Specifically, it reminds me of a first-year marketing course, where we laughed at the fools of the past who were convinced to buy cigarettes and soap from print ads laden with doctors' recommendations, sexist puns, and full blocks of illegible text. Clearly, we would never be convinced by anything so obvious.


What we forgot was that marketing evolves.


Those vintage ads were successful. They paired style, memorable lines, and social proof on magazine pages seen by thousands. People bought the soap and cigarettes. Then audiences shifted online, print died (sorry) and those same ads are now condemned for a lack of nuance and variation. The rules for copywriting changed and 'traditional marketing practices' are a thing of the past.


Copywriting is a strange beast of a term. It includes website CRO and “copy that converts!”, SEO-optimised keyword-padded blogs and articles, social media captions and scripts, B2C and B2B product descriptions, LinkedIn bios and client proposals. Much of it follows certain rules; templates that can be studied and mimicked.


And now, all of it can be done by AI.


At least in theory.


I’ve seen several LinkedIn polls asking users to tell the difference between copy written by AI vs Humans. Often, the polls show a lack of clear distinction. The robots are winning!
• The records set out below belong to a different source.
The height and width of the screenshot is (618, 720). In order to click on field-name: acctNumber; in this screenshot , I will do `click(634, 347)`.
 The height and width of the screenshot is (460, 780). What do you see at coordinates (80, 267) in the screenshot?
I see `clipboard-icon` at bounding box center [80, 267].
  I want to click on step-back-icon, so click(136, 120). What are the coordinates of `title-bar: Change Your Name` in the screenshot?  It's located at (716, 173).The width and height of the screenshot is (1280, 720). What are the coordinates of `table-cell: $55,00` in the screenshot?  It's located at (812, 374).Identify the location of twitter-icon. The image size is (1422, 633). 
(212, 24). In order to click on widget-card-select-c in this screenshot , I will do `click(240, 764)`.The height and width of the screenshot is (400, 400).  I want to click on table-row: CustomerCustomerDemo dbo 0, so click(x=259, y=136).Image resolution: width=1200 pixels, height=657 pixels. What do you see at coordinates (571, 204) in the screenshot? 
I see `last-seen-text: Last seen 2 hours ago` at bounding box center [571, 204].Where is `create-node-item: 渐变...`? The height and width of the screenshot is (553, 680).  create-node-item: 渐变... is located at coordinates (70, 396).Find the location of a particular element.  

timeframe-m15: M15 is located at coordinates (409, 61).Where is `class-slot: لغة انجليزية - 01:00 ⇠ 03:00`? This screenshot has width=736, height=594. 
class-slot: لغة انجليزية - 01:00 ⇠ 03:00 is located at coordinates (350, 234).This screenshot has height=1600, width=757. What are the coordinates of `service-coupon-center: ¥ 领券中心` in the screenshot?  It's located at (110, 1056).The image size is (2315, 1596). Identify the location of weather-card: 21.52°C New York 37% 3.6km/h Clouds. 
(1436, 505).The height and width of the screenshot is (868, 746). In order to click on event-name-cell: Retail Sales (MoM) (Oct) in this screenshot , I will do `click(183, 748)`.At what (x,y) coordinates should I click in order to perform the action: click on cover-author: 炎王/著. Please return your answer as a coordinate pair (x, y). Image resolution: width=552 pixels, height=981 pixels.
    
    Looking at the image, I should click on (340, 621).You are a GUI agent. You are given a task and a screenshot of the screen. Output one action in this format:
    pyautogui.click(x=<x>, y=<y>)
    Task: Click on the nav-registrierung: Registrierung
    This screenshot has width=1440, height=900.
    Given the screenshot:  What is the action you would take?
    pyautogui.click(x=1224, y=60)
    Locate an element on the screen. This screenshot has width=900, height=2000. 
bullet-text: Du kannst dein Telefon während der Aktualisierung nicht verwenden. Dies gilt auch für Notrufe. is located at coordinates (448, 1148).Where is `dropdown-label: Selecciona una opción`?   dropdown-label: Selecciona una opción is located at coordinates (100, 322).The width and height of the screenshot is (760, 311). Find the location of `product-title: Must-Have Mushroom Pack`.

But, my bet is this. Over the next few years, it’s going to become very obvious which companies are relying heavily on AI software, and which are backing human writers to develop the next generation of copywriting rules. The reason why AI won't 'take over' marketing, just yet, is it still needs human oversight to determine what suits each company, the subtleties in brand tone, and to create the truly innovative and new.


AI can follow the rules, but it takes humans to create them.